Light harvesting proteins are optimized to efficiently collect and transfer light energy for photosynthesis. In eukaryotic dinoflagellates these complexes utilize chlorophylls and a special carotenoid, peridinin, and arrange them for efficient excitation energy transfer. At the same time, the carotenoids protect the system by quenching harmful chlorophyll triplet states. Here we use advanced spectroscopic techniques and X-ray structure analysis to investigate excitation energy transfer processes in the major soluble antenna, the peridinin chlorophyll a protein (PCP) from the free living dinoflagellate Heterocapsa pygmaea. We determined the 3D-structure of this complex at high resolution (1.2 Å).
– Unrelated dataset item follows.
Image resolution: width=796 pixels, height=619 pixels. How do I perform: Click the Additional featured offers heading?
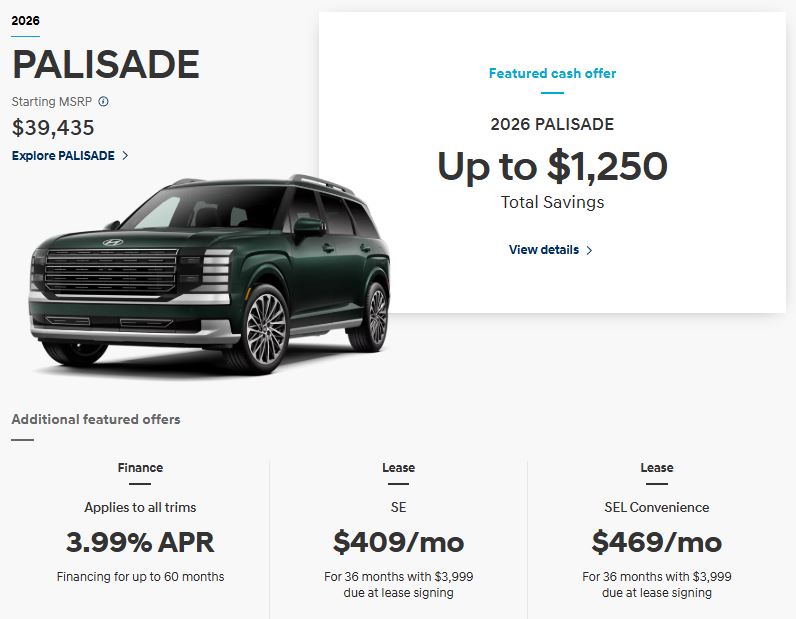tap(96, 420)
For better comparison, we improved the reference structure of this protein from Amphidinium carterae to a resolution of 1.15 Å. We then used fs and ns time-resolved absorption spectroscopy to study the mechanisms of light harvesting, but also of the photoprotective quenching of the chlorophyll triplet state. The photoprotection site was further characterized by Electron Spin Echo Envelope Modulation (ESEEM) spectroscopy to yield information on water molecules involved in triplet-triplet energy transfer. Similar to other PCP complexes, excitation energy transfer from peridinin to chlorophyll is found to be very efficient, with transfer times in the range of 1.6-2.1 ps. One of the four carotenoids, the peridinin 614, is well positioned to quench the chlorophyll triplet state with high efficiency and transfer times in the range of tens of picoseconds. Our structural and dynamic data further support, that the intrinsic water molecule coordinating the chlorophyll Mg ion plays an essential role in photoprotection.